Poor Miss Tuttle gasped for breath, and sank helplessly on a garden chair, wishing she were dead and buried, so keen was her pain and humiliation.

“You may read the old man’s letter if you like,” added the girl, thrusting it into her hand.

The sorrowful spinster, who would have given all she possessed for such a letter, was forced to read the gushing and awkward love letter of the rich old widower to the merry girl, who laughed over it with her handsome young lover, and gayly passed around the fine box of bonbons that accompanied the epistle.

“The dear old silly! I thought he looked on me still as a little girl,” she cried. “Now if he had only been sensible and asked you, Miss Tuttle, it would have been a charming arrangement in point of age and all that, you know.”

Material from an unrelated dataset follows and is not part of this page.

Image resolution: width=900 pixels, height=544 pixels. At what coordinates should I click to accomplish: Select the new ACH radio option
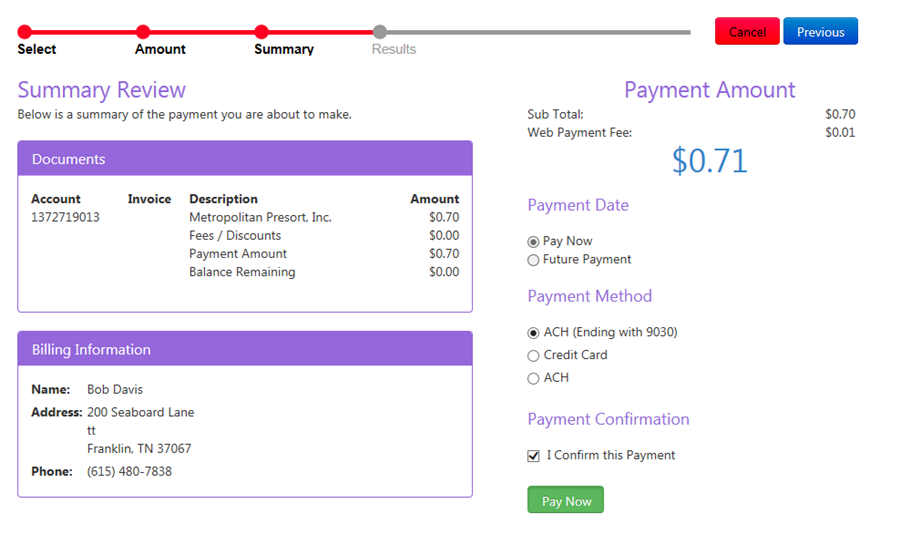coord(533,379)
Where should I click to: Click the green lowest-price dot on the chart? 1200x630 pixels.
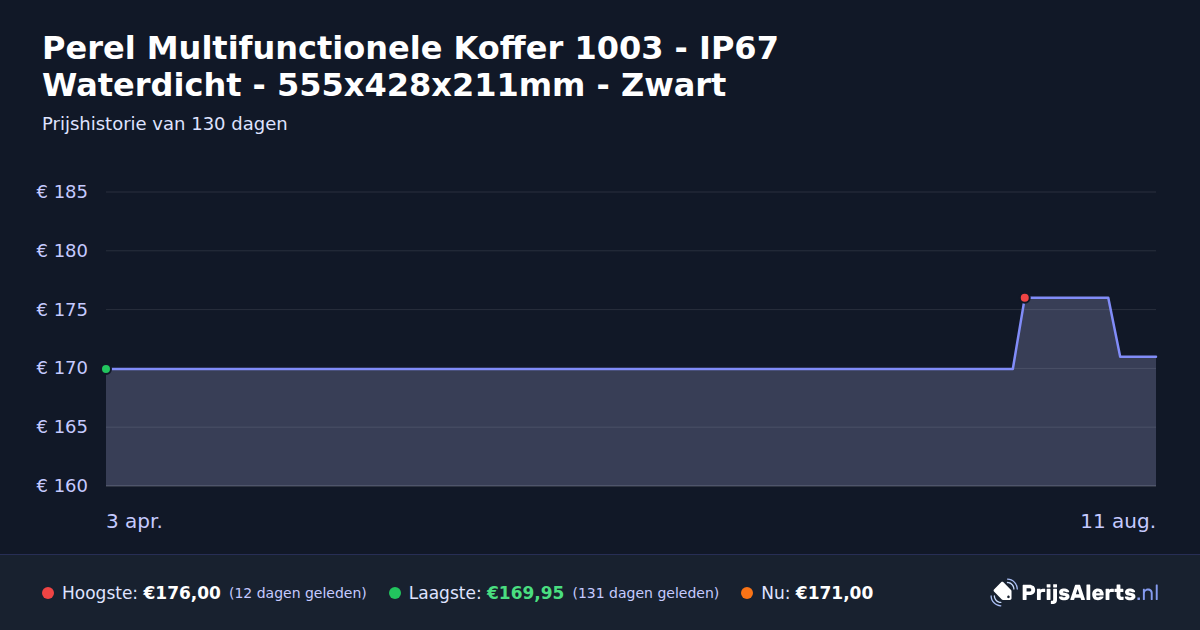click(106, 369)
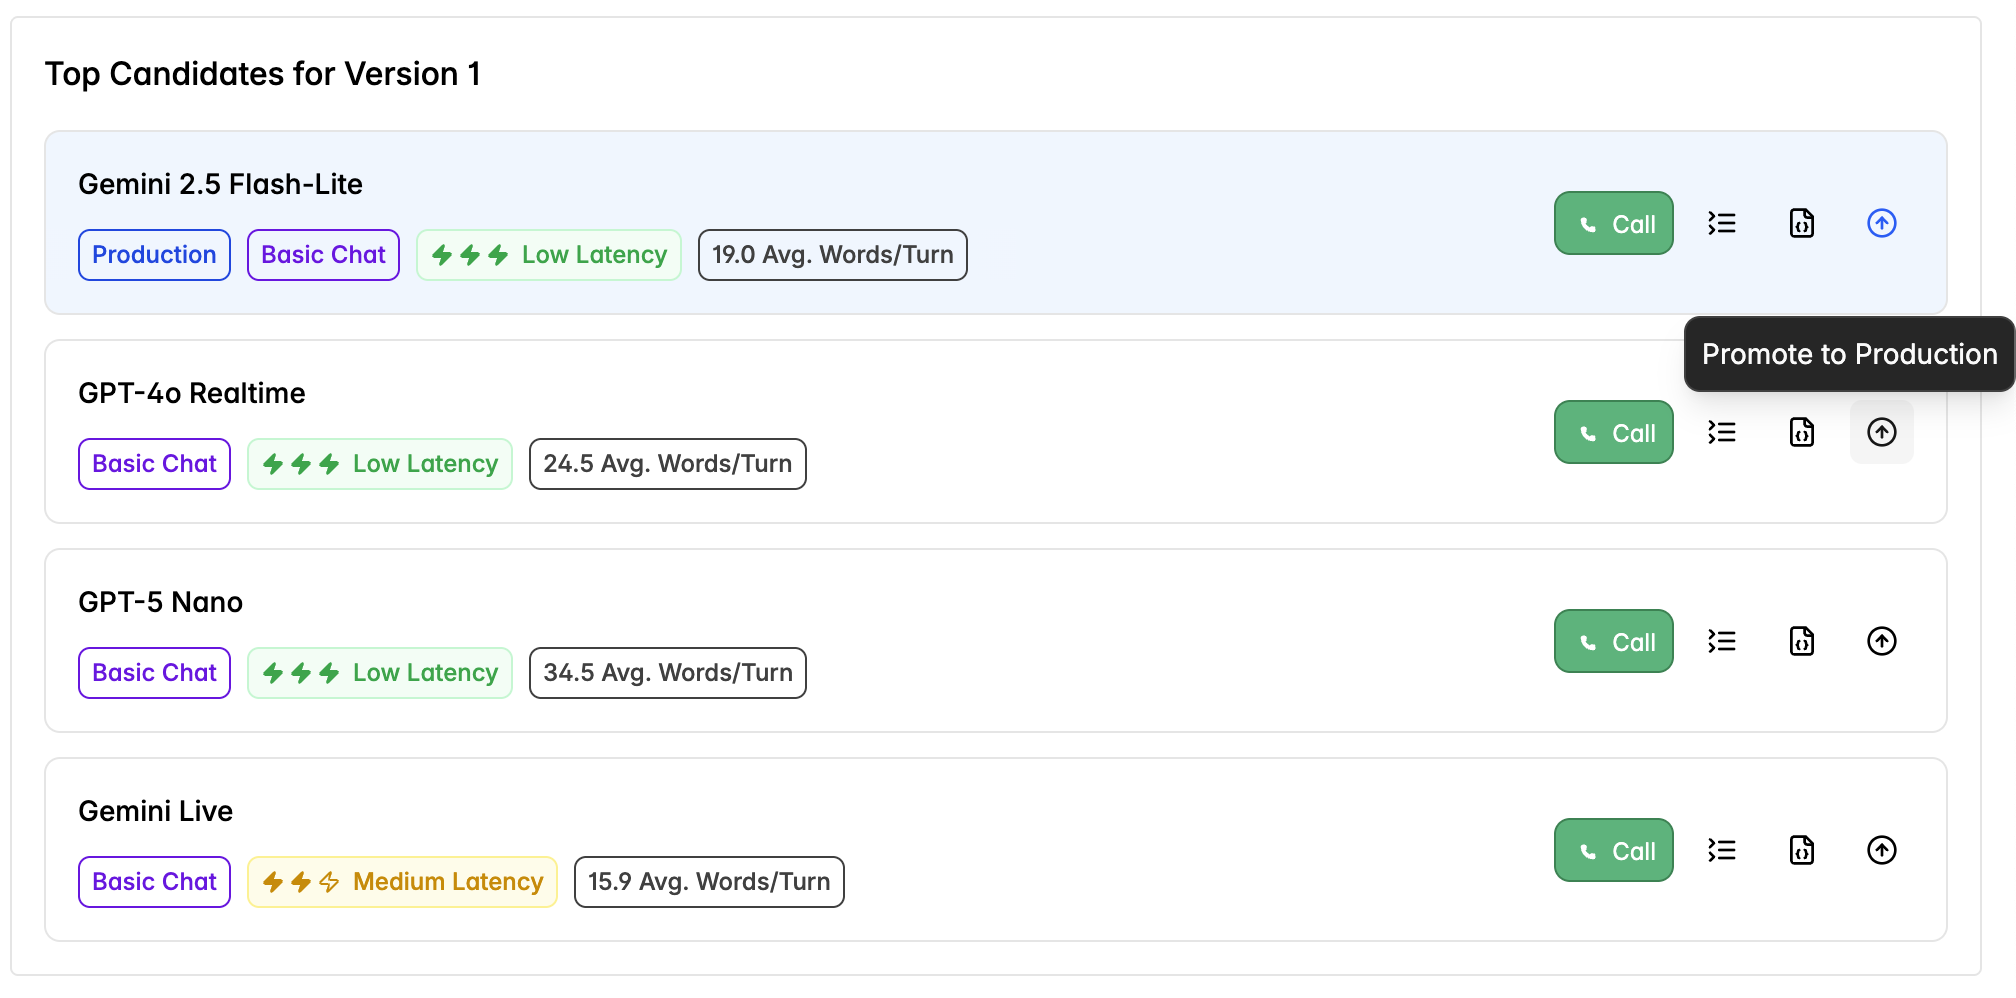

Miss Tuttle winced at the innocent thrust of the happy girl, but she was so miserable that her pride fell from her like a garment, and she frankly assented, saying:

“Yes, for I always admired Mr. Bennett, and if he had asked me I would have accepted him.”

The young people instantly felt very sorry and sympathetic, and Leola proposed that when she gave him her answer she should give him a hint that he would be more successful with the governess than with the pupil.

Miss Tuttle was so moved by this offer that she felt all her anger and jealousy give way, and took Leola into her heart again.

“Oh, if you could only manage it I would be grateful forever,” she exclaimed. “You know I cannot stay on at Wheatlands when you are gone, Leola, for people would talk, and besides the fact that he is in arrears for my salary, we have had a bitter quarrel this morning,” and then, between tears and sobs, she blurted out all Wizard Hermann’s plans to the astonished lovers.

Then Leola recalled the morning, three weeks ago, when her guardian had bidden her prepare to be married in a month to the man of his choice.